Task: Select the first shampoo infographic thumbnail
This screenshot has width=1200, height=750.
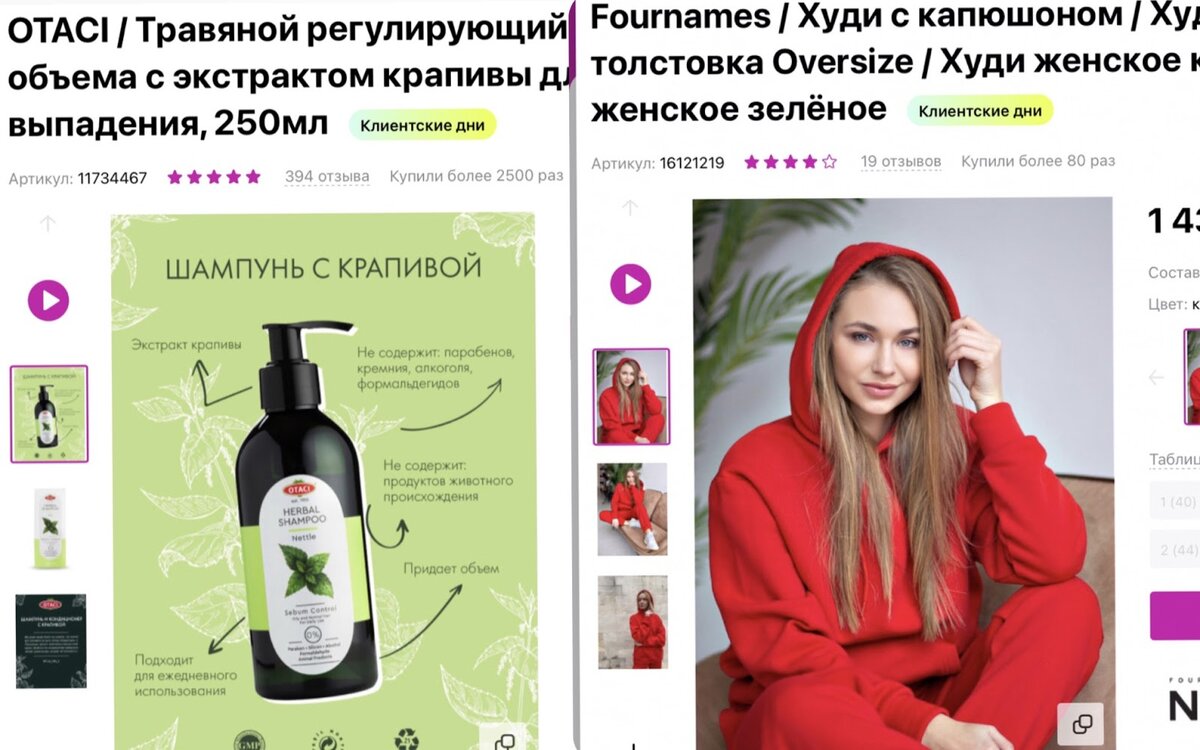Action: (x=49, y=414)

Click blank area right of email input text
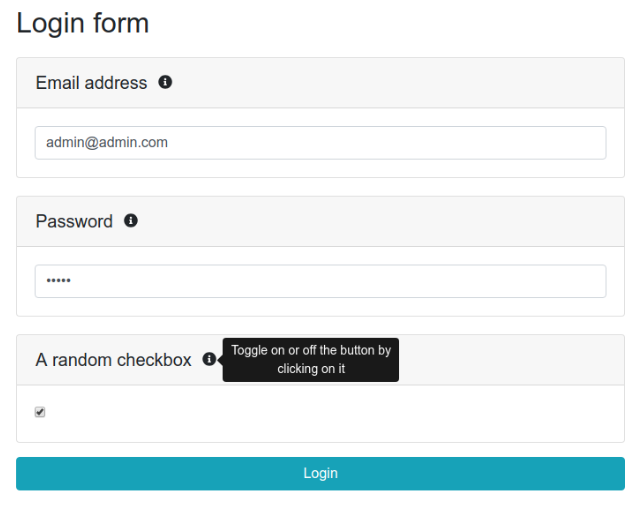click(x=400, y=142)
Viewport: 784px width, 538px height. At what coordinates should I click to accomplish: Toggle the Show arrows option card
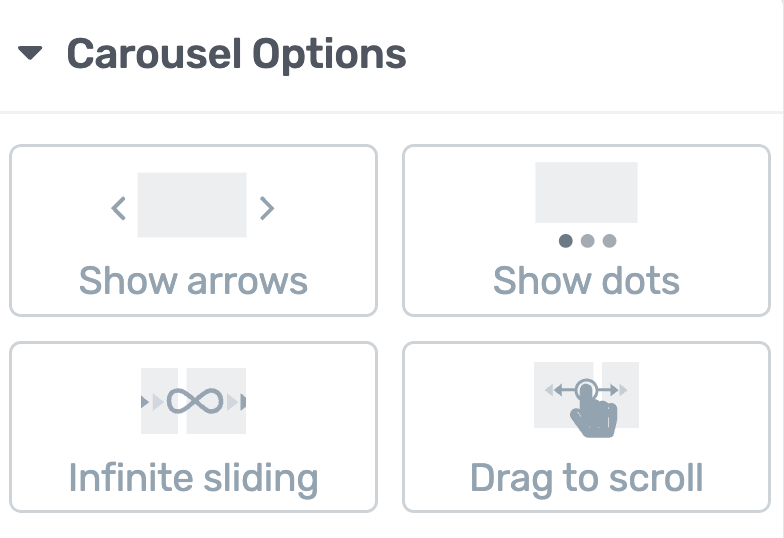click(193, 230)

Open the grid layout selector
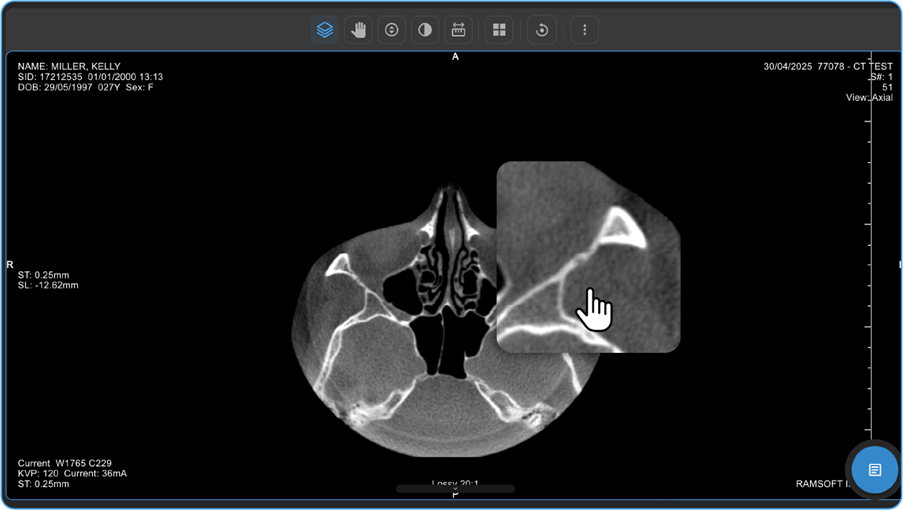(499, 30)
◆ ◆ ◆ ◆ ◆
» Try it:
An exact copy of every record above is required, with all pictures omitted.

» Problem solution:
Task: Select the first shampoo infographic thumbnail
This screenshot has width=1200, height=750.
Action: (x=49, y=414)

Click blank area right of email input text
click(x=400, y=142)
Viewport: 784px width, 538px height. At what coordinates should I click to accomplish: Toggle the Show arrows option card
click(193, 230)

Open the grid layout selector
(499, 30)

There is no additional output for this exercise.